* WHAT IS NEEDED *
Select and copy out every line in the items below that contains the string "tool" with exactly that capitalization.

## begin DATASET EXTRACT

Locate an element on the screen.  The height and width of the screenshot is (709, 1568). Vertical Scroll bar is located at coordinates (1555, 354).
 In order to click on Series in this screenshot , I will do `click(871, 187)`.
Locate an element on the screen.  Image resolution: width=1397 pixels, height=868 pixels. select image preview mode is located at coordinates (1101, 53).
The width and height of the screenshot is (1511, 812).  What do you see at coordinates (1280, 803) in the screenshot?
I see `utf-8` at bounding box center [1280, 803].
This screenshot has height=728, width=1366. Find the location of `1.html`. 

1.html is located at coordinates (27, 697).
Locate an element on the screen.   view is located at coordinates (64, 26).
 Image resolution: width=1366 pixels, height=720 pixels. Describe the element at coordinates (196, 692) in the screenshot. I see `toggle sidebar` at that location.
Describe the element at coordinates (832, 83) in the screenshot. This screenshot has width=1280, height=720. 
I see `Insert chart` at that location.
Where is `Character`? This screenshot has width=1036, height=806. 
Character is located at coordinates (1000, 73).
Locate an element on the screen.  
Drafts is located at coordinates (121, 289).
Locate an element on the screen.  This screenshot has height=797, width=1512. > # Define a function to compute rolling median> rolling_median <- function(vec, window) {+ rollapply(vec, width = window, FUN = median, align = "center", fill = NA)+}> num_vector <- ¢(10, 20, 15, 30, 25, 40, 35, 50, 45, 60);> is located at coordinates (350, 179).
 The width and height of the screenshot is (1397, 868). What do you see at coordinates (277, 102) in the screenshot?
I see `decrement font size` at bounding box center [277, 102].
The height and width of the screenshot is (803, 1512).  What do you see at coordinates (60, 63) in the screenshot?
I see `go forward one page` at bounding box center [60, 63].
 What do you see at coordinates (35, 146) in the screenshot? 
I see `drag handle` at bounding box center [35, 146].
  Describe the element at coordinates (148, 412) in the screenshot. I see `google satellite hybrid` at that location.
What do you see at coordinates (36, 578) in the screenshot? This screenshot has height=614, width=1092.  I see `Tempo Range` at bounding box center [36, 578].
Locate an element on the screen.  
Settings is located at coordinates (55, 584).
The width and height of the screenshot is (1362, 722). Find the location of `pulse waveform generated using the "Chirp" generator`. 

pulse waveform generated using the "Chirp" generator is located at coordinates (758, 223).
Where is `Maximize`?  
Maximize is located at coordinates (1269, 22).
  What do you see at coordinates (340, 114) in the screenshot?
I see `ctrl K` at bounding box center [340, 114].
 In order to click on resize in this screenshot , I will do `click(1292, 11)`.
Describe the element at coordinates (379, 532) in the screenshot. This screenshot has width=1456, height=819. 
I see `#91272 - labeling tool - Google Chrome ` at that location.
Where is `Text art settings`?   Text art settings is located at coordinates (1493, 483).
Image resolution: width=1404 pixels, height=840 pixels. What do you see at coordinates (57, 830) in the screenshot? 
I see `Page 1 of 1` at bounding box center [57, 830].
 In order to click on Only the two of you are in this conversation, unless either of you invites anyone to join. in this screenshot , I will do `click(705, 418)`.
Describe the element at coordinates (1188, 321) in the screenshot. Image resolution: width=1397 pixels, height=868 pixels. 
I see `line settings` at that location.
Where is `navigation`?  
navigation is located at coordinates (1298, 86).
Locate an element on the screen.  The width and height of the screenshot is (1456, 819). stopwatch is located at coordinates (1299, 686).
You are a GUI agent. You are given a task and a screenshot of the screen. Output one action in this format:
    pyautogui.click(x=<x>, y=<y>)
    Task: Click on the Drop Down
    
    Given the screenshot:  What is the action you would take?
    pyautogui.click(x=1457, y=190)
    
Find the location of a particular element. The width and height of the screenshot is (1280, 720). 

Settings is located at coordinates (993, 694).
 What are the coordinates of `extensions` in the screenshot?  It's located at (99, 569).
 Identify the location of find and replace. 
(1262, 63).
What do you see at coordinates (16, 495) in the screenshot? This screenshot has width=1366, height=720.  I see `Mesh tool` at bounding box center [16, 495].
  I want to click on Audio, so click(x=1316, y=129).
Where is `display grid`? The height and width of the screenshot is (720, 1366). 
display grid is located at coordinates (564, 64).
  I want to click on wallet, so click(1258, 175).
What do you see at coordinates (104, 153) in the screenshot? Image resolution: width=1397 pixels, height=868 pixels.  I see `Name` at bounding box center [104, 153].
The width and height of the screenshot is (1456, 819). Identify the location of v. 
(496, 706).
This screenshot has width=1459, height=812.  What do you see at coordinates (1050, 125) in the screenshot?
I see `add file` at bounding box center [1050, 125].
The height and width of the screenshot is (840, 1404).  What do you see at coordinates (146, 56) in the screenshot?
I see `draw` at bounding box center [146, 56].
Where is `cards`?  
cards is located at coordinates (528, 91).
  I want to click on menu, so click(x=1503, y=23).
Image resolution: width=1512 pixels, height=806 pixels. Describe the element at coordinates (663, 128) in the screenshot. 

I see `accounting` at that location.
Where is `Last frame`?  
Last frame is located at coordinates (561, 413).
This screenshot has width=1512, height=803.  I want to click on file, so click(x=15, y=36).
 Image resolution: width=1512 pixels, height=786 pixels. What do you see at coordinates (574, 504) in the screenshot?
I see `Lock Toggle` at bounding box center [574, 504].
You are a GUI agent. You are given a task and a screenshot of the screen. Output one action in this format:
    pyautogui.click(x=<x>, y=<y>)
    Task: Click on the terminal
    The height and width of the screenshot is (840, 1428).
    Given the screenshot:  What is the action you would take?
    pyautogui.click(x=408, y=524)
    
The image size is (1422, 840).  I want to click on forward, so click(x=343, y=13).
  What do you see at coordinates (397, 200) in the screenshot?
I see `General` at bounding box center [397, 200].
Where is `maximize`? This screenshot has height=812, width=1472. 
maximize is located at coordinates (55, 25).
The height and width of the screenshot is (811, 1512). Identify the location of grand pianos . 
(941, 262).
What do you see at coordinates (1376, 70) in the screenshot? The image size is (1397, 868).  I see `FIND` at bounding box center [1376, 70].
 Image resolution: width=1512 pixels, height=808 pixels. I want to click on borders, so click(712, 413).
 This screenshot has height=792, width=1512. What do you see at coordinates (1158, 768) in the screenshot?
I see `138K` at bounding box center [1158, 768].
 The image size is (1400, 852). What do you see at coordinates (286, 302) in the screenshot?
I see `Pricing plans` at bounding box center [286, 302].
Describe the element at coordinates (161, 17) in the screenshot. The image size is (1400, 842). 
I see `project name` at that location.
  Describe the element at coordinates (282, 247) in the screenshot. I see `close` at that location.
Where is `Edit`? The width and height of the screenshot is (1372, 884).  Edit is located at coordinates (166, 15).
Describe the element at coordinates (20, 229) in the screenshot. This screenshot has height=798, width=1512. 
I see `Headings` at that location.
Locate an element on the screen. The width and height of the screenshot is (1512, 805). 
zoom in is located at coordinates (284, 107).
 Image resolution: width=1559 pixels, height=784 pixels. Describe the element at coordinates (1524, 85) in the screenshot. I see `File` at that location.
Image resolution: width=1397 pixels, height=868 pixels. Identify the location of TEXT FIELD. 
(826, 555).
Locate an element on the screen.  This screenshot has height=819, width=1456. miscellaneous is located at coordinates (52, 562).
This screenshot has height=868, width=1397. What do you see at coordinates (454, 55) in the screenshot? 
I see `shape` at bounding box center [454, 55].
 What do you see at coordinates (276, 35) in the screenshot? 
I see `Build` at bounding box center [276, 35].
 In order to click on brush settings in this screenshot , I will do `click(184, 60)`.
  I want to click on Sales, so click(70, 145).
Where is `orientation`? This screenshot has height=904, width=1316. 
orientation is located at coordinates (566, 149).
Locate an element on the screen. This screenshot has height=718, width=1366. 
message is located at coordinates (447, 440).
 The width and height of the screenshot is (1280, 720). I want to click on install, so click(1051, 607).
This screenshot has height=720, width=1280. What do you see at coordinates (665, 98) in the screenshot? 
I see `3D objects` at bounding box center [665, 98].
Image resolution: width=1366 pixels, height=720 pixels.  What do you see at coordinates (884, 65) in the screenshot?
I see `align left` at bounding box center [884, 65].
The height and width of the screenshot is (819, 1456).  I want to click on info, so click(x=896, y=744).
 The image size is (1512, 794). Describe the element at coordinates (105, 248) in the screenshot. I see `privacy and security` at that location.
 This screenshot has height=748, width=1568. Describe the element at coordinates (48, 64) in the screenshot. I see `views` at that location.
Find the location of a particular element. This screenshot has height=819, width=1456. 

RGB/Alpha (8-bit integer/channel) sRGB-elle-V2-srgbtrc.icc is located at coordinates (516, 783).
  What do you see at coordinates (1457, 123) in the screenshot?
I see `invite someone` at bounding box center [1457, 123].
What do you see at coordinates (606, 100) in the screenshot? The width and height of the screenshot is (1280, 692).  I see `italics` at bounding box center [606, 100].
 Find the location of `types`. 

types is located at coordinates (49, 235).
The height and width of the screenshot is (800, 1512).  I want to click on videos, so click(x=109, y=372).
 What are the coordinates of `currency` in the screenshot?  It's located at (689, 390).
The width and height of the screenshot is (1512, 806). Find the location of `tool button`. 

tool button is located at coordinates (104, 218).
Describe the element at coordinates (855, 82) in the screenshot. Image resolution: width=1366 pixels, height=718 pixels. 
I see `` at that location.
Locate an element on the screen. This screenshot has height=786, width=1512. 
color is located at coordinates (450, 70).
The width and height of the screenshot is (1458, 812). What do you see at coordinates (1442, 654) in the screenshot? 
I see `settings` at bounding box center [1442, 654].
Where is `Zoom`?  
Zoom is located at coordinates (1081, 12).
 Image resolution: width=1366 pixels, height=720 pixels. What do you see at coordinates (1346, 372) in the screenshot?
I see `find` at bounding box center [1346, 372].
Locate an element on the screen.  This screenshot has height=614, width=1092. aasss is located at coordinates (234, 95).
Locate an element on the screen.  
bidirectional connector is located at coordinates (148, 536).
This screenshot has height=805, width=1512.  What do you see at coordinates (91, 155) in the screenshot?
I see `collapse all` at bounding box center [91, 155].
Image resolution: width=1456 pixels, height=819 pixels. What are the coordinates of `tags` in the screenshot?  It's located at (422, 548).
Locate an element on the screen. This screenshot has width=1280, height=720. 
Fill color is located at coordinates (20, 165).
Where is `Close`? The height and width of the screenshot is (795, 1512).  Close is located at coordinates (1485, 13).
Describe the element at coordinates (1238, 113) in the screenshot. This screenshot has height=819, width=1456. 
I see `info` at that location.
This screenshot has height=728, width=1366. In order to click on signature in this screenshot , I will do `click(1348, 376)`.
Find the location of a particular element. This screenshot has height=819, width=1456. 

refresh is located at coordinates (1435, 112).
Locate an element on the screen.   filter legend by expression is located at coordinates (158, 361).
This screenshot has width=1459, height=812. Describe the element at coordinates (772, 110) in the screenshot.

## end DATASET EXTRACT

* WORKED ANSWER *
I see `#91272 - labeling tool - Google Chrome ` at that location.
What do you see at coordinates (16, 495) in the screenshot? This screenshot has width=1366, height=720.  I see `Mesh tool` at bounding box center [16, 495].
The width and height of the screenshot is (1512, 806). Find the location of `tool button`. 
tool button is located at coordinates (104, 218).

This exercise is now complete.